To our knowledge, most “professional” AMT workers use Turkopticon. And in 2014, in an ethically fraught but instructive experiment, a group of economists found that effective wages among requesters with “good” reputations on Turkopticon were about 40% higher than effective wages among requesters with “neutral” or “bad” reputations — and that requesters with good reputations attracted workers to their tasks at nearly twice the rate as requesters with bad reputations.

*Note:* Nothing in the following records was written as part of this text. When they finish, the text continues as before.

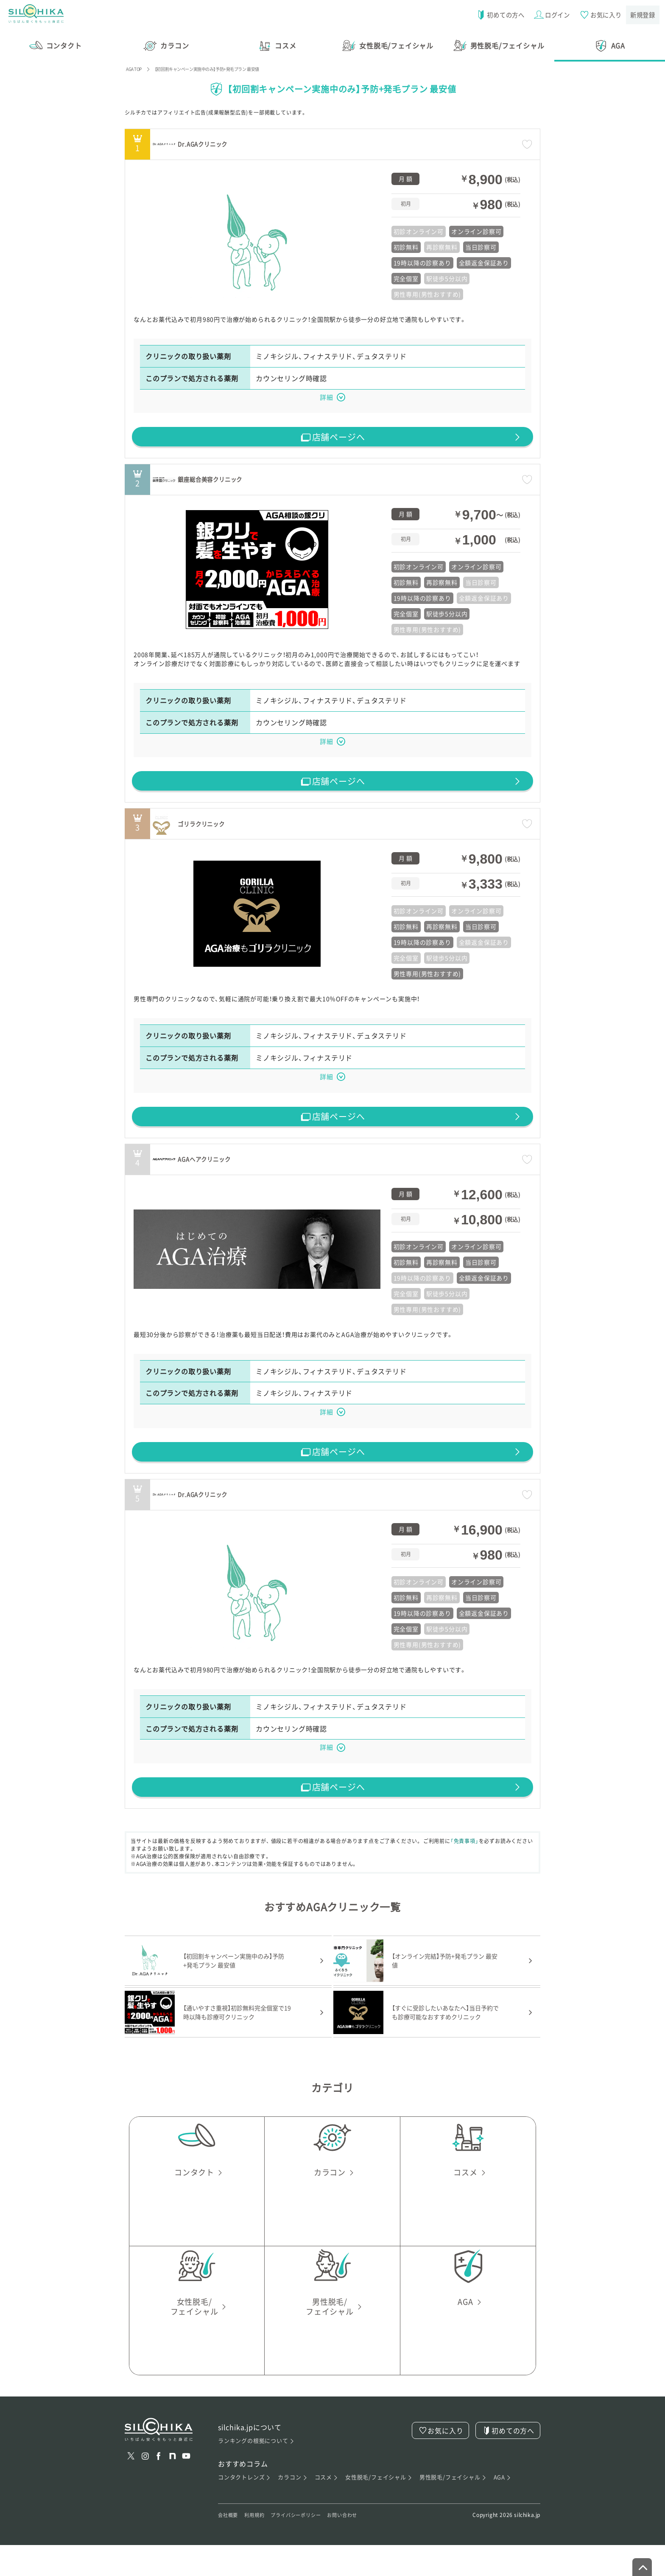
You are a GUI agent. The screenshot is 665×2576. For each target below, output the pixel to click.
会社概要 (229, 2545)
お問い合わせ (359, 2545)
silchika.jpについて (250, 2457)
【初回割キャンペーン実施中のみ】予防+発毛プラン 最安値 (227, 63)
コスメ (326, 2507)
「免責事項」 (470, 1870)
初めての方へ (497, 15)
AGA (503, 2507)
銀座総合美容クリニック (265, 480)
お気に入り (599, 15)
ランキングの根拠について (256, 2470)
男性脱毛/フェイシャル (453, 2507)
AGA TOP (136, 63)
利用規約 (259, 2545)
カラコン (293, 2507)
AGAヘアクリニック (256, 1174)
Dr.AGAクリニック (254, 137)
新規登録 (642, 14)
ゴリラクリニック (252, 831)
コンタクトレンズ (244, 2507)
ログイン (550, 15)
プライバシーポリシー (306, 2545)
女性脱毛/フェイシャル (379, 2507)
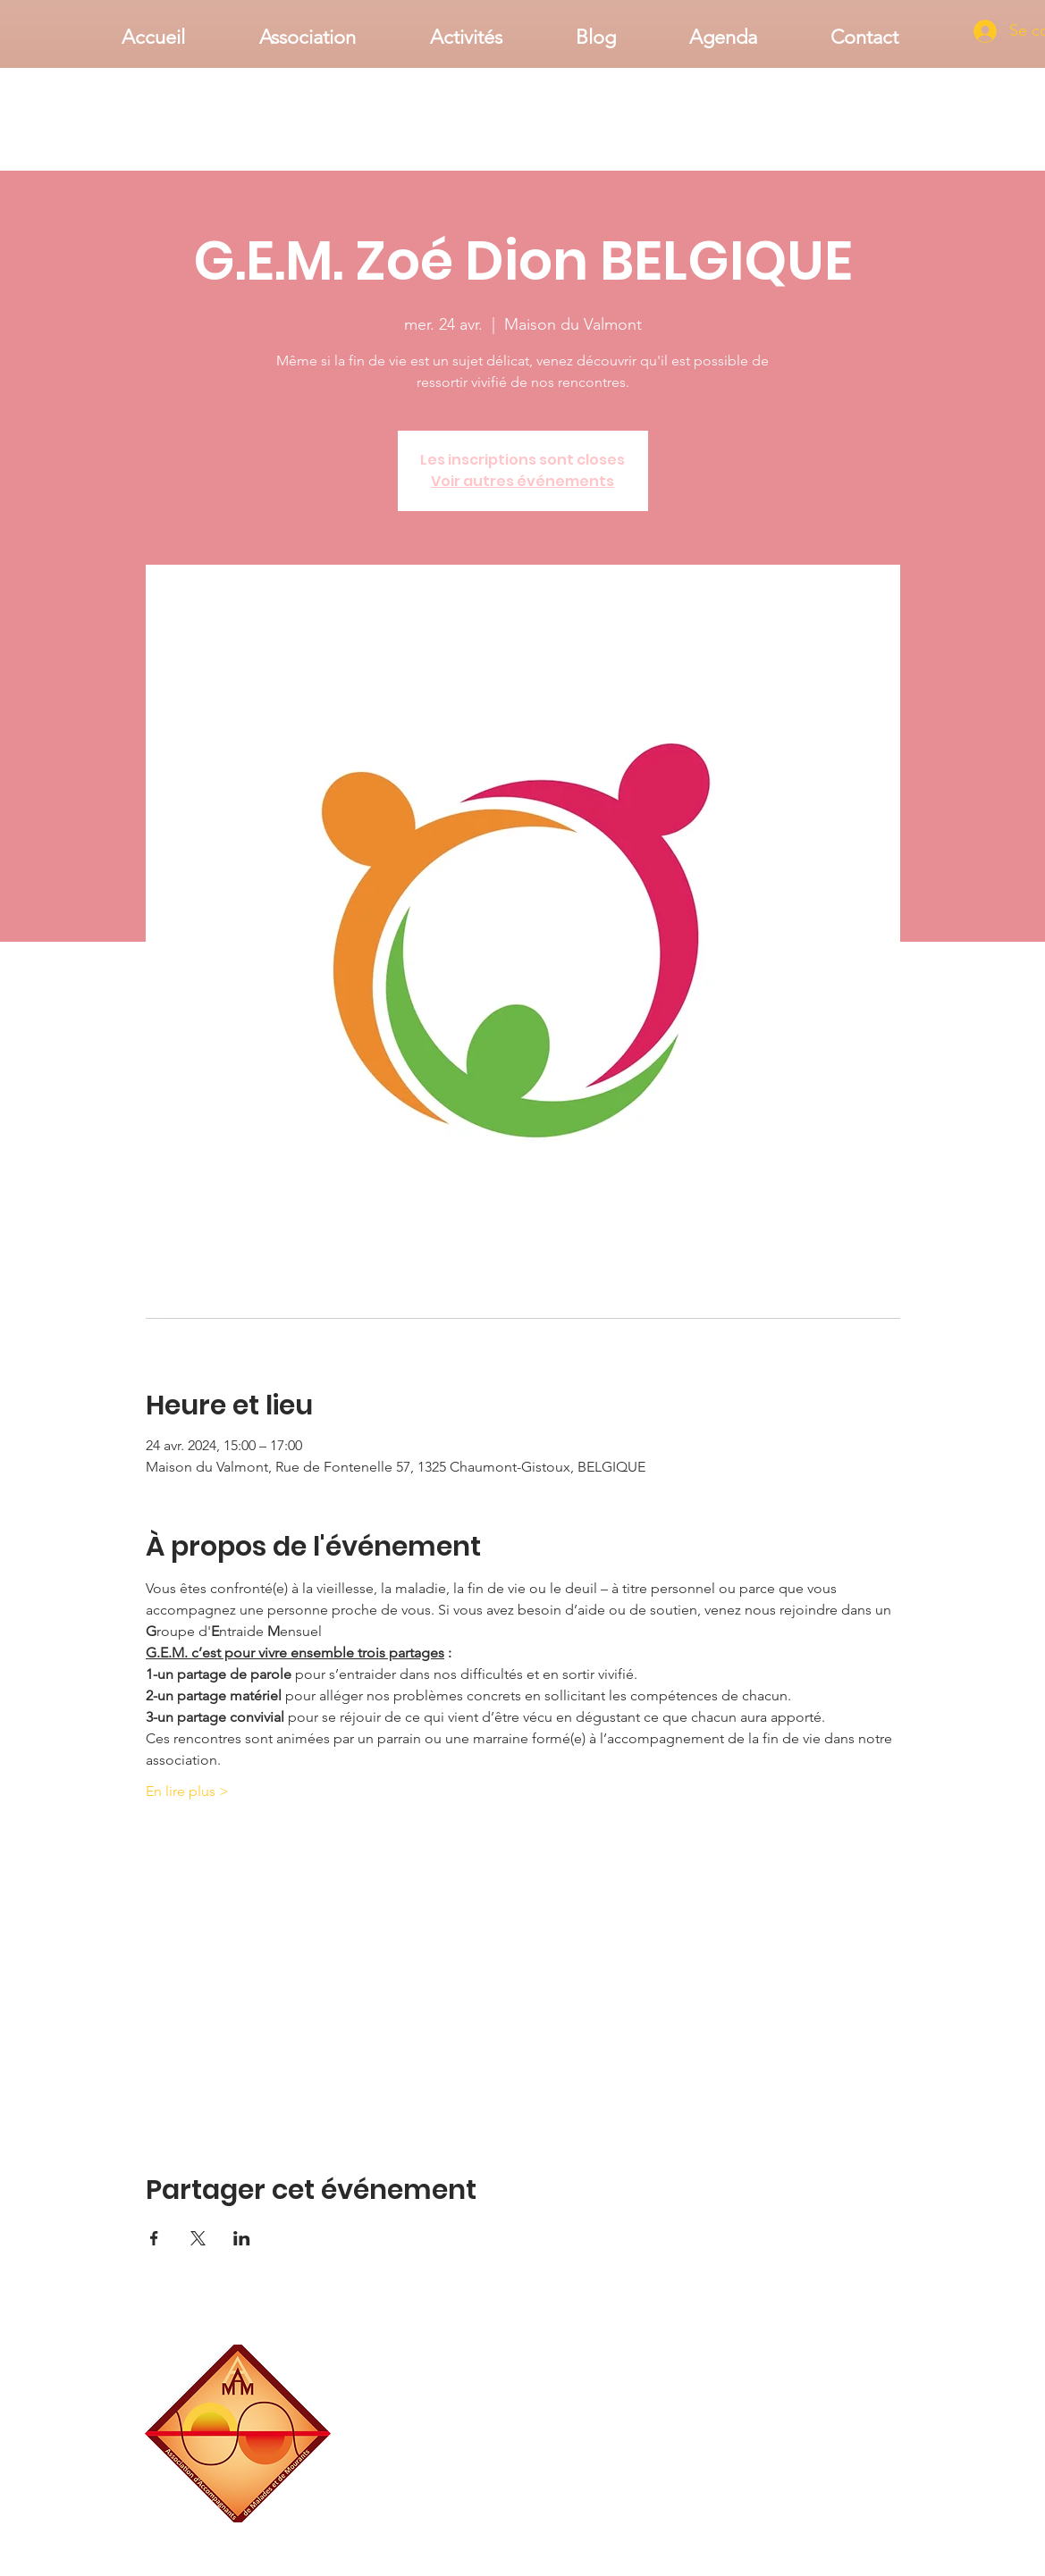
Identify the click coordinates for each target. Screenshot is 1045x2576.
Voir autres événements (522, 481)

Despite these apparent successes, and generally favorable portrayals in the media, Turkopticon has serious problems that threaten its long-term usefulness to workers. Workers often disagree about how to review “properly”; these disagreements can become heated and even vicious, destroying trust and goodwill and draining participants emotionally and mentally. Turkopticon is also occasionally a site of the harassment, insults, sexism, racism, profanity, baseless accusations, and occasional threats that trouble other online communities (and indeed offline worker communities and organizations). We have not developed robust processes for mediating these disagreements or moderating the harassments and incivility; indeed our attempts to do so have generally produced further complications.
This paper describes AMT and Turkopticon, and attempts to draw lessons from our experiences with Turkopticon for broader efforts to develop broad-based worker power in the “on-demand economy.” The paper proceeds as follows. Part I describes AMT in detail. It describes the kinds of tasks available, the kinds of requesters who post them, the process by which work is completed, common problems that arise in the course of work, and so on. It also describes the broader “ecosystems” of tools, practices, and discourses “around” it developed by both workers and requesters. Part II describes Turkopticon in detail. It describes its design and operation; outcomes and current problems; and ongoing discussions about possible future developments. Finally, Part III steps back from the technical and social details of AMT and Turkopticon to draw lessons from our experiences.